- The input:
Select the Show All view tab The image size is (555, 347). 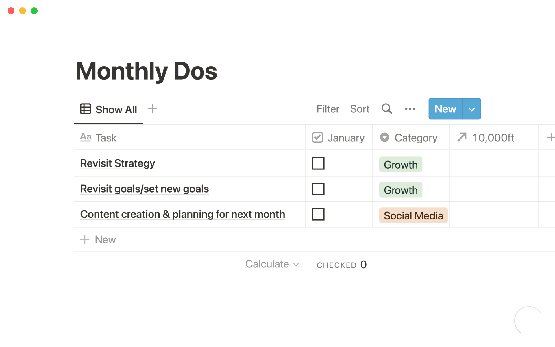116,110
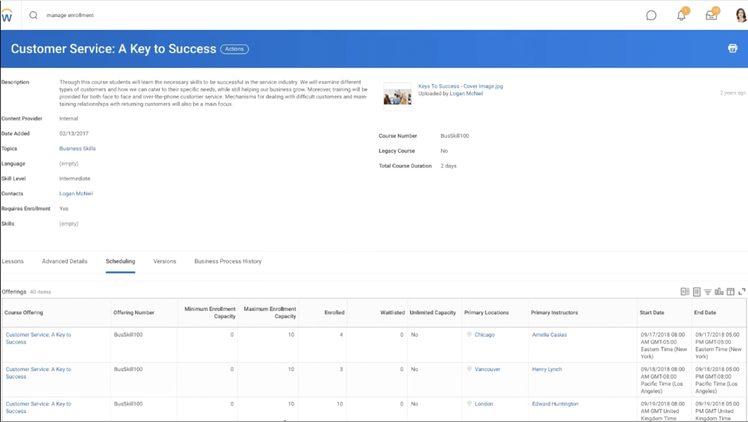Print the Customer Service course page
Viewport: 748px width, 422px height.
pos(733,48)
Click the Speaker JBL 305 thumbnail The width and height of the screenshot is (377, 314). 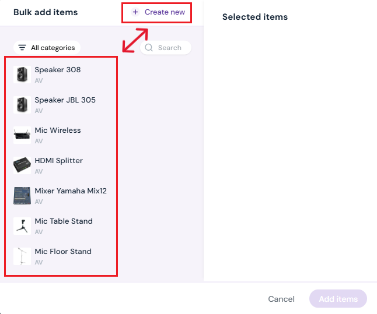22,105
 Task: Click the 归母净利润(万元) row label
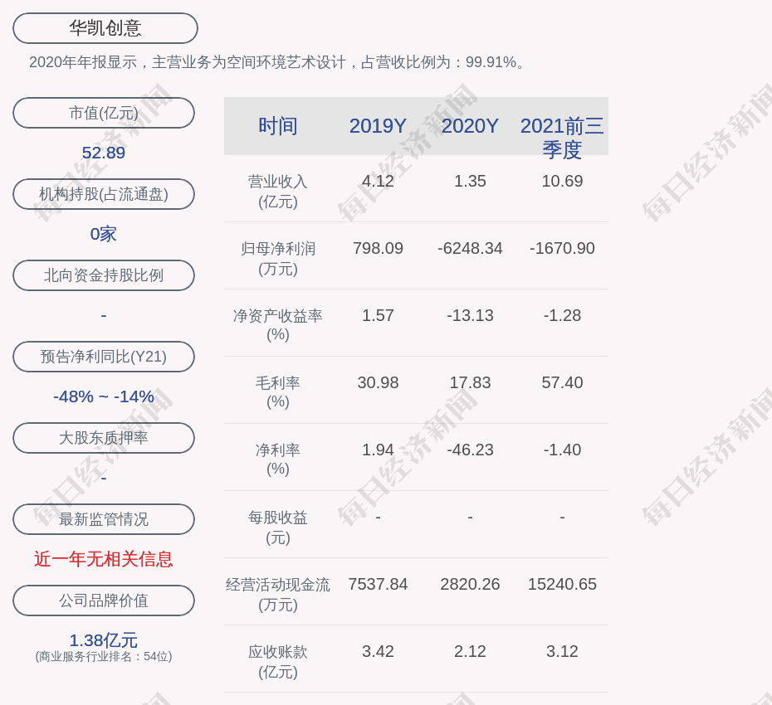278,258
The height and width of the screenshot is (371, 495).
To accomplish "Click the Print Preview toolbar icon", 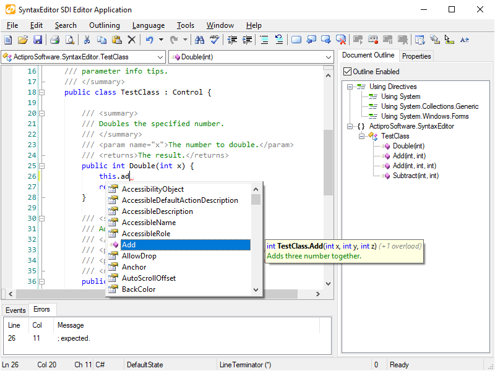I will 70,40.
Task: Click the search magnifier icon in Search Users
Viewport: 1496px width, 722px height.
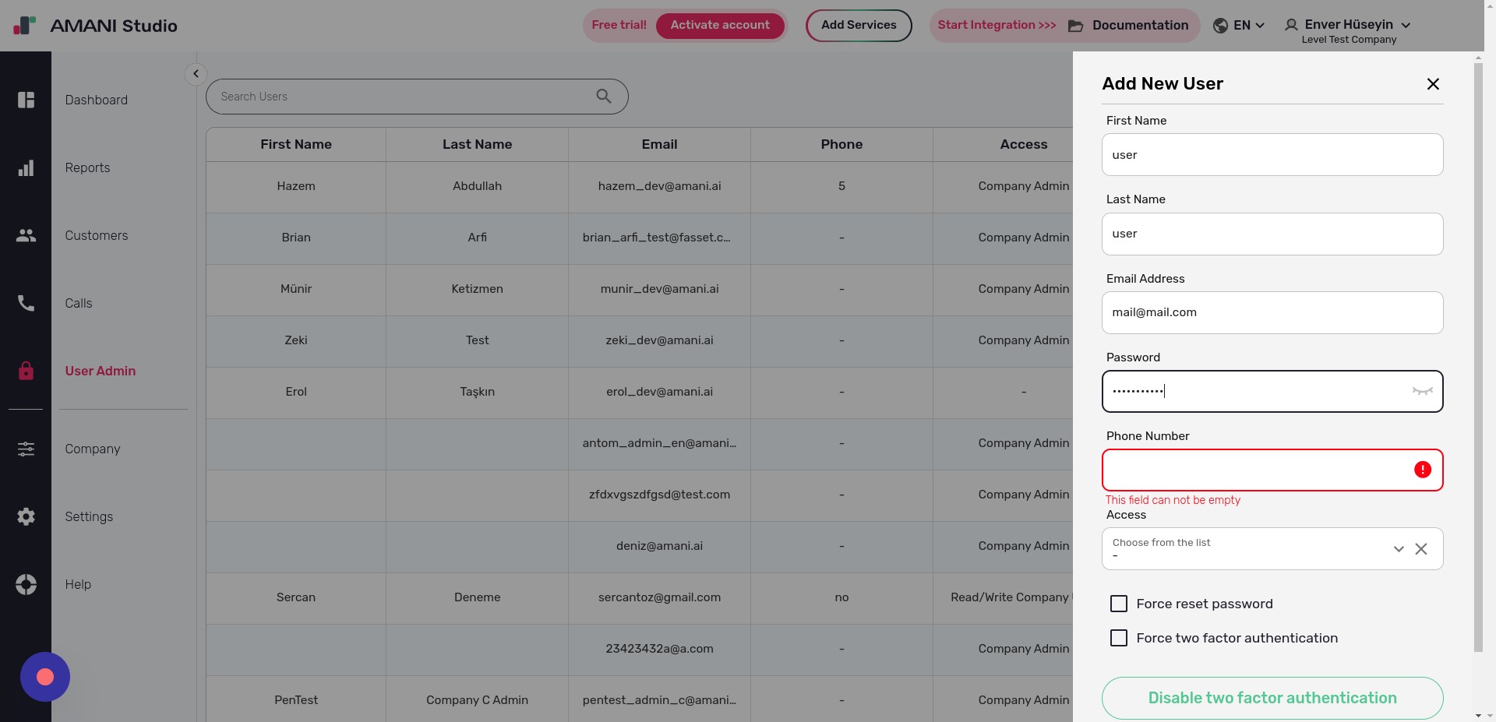Action: click(x=603, y=96)

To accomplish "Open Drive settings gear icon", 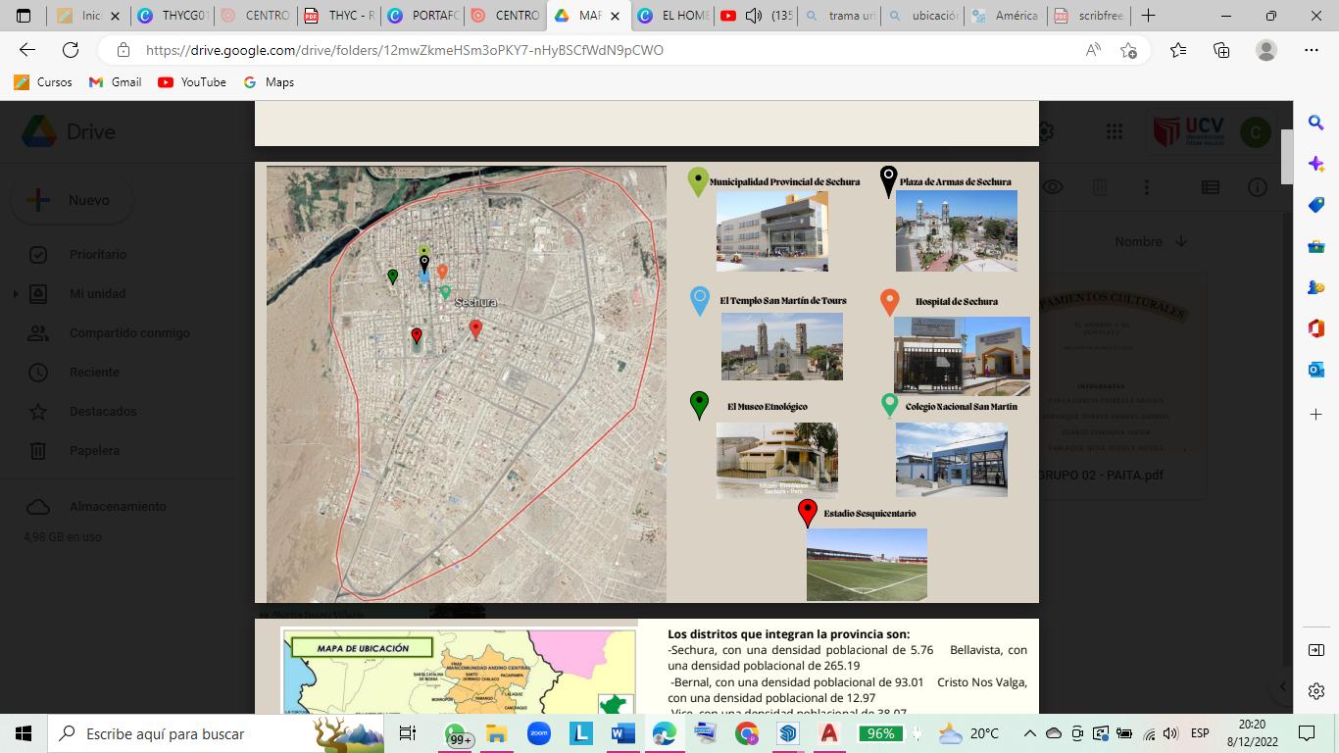I will (1046, 131).
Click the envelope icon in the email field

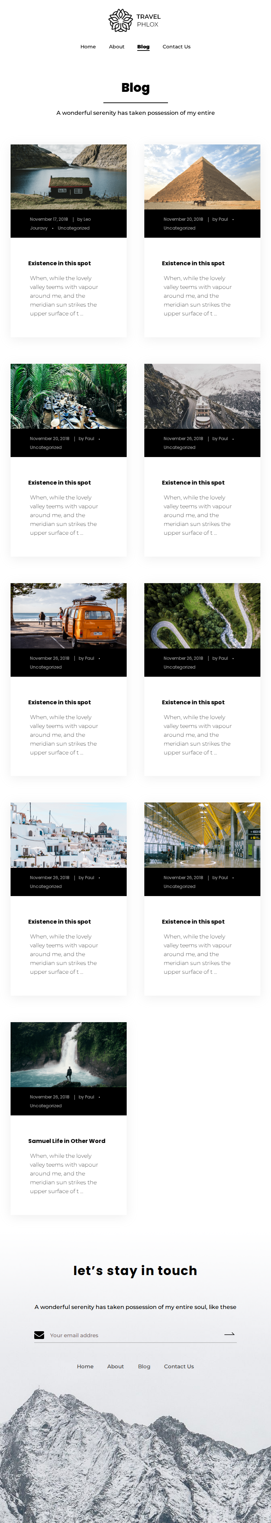click(40, 1335)
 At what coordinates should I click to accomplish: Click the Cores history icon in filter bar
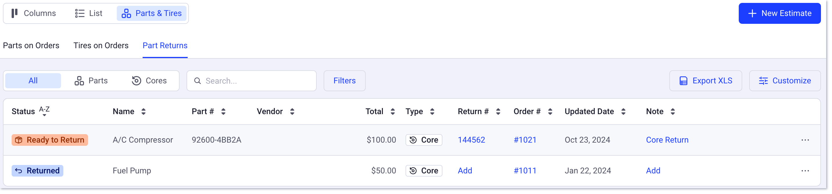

- Task to complete:
Switch "envelope" to "mail" in the part of the data that opens with the line containing "Click the envelope icon in the email field" and runs through the end of the data, changing nothing else. Give only those lines and leave out the pictures.

- Solution to this exercise:
Click the mail icon in the email field

click(40, 1335)
 At what coordinates should I click to accomplish: Click the Cores history icon in filter bar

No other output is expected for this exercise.